Und wenn sich ein Gespenst vor schlechten Versen scheut,
so kann uns dies zum großen Troste dienen.
Gesetzt, daß sie zu unsrer Zeit
auch legionenweis erschienen:
so wird, um sich von allen zu befrein,
an Versen doch kein Mangel sein.
Der gute Rat
von
Christian Fürchtegott Gellert
Ein junger Mensch, der sich vermählen wollte
und dem man manchen Vorschlag tat,
bat einen Greis um einen guten Rat,
was für ein Weib er nehmen sollte?
„Freund,“ sprach der Greis, „das weiß ich nicht.
So gut man wählt, kann man sich doch betrügen.
Sucht ihr ein Weib bloß zum Vergnügen,
so wählet euch ein schön Gesicht;
doch liegt euch mehr an Renten und am Staate
als am verliebten Zeitvertreib:
so dien ich euch mit einem andern Rate,
bemüht euch um ein reiches Weib;
doch strebt ihr durch die Frau nach einem hohen Range,
nun, so vergeßt, daß bessre Mädchen sind,
wählt eines großen Mannes Kind,
und untersucht die Wahl nicht lange;
doch wollt ihr mehr für eure Seele wählen
als für die Sinne und den Leib:
so wagt’s, um euch nach Wunsche zu vermählen,
und wählt euch ein gelehrtes Weib.“
Hier schwieg der Alte lachend still.
„Ach,“ sprach der junge Mensch, „das will ich ja nicht wissen,
ich frage, welches Weib ich werde wählen müssen,
wenn ich zufrieden leben will?
Und wenn ich, ohne mich zu grämen – “
„O,“ fiel der Greis ihm ein, „da müßt ihr keine nehmen.“
Der sterbende Vater
von
Christian Fürchtegott Gellert
Ein Vater hinterließ zween Erben,
Christophen, der war klug, und Görgen, der war dumm.
Sein Ende kam, und kurz vor seinem Sterben
sah er sich ganz betrübt nach seinem Christoph um.
„Sohn,“ fing er an, „mich quält ein trauriger Gedanke,
du hast Verstand, wie wird dir’s künftig gehn?
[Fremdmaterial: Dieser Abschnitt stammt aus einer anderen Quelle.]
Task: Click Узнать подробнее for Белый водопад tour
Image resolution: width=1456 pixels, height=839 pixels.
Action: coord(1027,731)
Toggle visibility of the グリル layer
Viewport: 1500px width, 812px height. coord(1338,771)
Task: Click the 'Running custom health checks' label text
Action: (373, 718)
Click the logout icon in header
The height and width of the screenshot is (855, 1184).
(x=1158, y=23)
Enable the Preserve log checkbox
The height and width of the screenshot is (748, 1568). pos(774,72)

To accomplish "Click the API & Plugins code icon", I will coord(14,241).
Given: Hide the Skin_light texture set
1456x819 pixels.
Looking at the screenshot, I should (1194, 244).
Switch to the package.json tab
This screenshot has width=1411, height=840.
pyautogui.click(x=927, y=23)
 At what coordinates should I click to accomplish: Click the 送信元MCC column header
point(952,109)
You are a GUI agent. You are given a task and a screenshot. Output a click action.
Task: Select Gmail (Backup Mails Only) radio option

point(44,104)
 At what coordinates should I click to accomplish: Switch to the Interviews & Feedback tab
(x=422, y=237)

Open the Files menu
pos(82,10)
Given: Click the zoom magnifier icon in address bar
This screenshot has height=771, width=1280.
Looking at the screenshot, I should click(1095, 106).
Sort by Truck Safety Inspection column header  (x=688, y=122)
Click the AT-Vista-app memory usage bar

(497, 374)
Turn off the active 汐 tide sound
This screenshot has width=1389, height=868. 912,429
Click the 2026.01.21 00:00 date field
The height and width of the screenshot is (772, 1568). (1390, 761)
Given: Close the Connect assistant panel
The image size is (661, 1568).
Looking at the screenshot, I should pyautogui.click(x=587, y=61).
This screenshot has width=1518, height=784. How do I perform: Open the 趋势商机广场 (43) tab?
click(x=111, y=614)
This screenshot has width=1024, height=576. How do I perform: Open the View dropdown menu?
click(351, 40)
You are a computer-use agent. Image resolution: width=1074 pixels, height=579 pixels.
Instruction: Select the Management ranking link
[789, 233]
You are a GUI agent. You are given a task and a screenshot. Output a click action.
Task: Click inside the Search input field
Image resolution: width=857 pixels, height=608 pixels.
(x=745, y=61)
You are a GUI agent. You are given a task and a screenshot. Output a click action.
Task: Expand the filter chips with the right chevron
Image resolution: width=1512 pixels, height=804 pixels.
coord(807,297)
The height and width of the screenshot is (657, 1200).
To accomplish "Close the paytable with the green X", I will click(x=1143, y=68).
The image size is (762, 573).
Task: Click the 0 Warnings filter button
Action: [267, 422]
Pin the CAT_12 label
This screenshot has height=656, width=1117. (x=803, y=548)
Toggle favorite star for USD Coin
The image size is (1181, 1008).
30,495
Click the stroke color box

Hör’ an, ich hab’ in meinem Schranke
ein Kästchen mit Juwelen stehn,
die sollen dein. Nimm sie, mein Sohn,
und gib dem Bruder nichts davon.“
Der Sohn erschrak und stutzte lange.
„Ach Vater,“ hub er an, „wenn ich so viel empfange,
wie kommt alsdann mein Bruder fort?“
„Er?“ fiel der Vater ihm ins Wort,
„für Görgen ist mir gar nicht bange,
der kommt gewiß durch seine Dummheit fort.“
Die Widersprecherin
von
Christian Fürchtegott Gellert
Ismene hatte noch, bei vielen andern Gaben,
auch diese, daß sie widersprach.
Man sagt es überhaupt den guten Weibern nach,
daß alle diese Tugend haben;
doch, wenn’s auch tausendmal der ganze Weltkreis spricht:
so halt ich’s doch für ein Gedicht,
und sag es öffentlich: Ich glaub es ewig nicht.